Within the material below, how many lines include "right"? Answer with the count only.
RECORDS FOR THE EXERCISE below:
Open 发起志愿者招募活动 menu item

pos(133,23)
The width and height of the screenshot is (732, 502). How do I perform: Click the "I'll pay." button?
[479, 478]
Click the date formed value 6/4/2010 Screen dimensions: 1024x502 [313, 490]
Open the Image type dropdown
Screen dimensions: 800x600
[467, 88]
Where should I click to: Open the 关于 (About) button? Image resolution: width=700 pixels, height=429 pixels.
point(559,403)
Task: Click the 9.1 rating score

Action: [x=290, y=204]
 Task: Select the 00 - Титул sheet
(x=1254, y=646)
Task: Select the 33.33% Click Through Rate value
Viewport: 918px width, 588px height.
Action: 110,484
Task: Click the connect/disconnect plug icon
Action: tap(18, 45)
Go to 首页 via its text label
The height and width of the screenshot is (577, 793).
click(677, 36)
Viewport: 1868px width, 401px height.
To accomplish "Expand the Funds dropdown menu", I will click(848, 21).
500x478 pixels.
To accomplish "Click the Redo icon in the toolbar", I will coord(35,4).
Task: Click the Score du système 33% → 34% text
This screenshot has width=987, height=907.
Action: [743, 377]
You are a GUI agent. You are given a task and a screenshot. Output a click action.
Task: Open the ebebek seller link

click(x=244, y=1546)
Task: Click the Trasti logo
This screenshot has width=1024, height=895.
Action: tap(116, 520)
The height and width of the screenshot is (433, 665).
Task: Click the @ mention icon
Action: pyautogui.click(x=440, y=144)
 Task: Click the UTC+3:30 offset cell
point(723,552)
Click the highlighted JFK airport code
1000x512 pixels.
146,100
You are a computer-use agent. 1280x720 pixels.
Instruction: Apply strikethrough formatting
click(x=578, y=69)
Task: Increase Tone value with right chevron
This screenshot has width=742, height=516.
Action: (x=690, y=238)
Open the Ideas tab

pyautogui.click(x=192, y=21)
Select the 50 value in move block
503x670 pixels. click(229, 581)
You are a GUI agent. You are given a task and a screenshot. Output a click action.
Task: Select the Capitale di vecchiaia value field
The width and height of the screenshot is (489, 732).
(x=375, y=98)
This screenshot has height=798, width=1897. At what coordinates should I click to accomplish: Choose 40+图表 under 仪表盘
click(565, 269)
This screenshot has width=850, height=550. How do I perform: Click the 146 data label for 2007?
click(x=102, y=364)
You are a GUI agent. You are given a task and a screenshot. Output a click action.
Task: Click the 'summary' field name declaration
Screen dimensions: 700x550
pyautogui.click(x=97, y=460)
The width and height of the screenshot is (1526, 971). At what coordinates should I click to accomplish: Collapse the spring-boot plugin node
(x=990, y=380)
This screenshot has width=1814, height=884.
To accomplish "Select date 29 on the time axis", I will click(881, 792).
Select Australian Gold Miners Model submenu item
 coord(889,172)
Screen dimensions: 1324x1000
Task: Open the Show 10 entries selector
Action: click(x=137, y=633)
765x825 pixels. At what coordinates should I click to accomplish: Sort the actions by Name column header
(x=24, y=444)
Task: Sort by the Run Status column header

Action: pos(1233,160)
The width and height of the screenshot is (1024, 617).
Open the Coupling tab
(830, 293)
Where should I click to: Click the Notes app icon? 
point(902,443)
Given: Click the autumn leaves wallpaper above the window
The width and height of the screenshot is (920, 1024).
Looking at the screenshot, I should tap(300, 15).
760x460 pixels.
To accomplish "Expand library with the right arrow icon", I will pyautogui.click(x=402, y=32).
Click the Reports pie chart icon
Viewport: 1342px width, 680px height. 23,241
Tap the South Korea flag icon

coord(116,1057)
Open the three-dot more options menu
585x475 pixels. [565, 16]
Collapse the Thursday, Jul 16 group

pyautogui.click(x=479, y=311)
End of RECORDS FOR THE EXERCISE.
■ SOLUTION FOR THIS TASK
2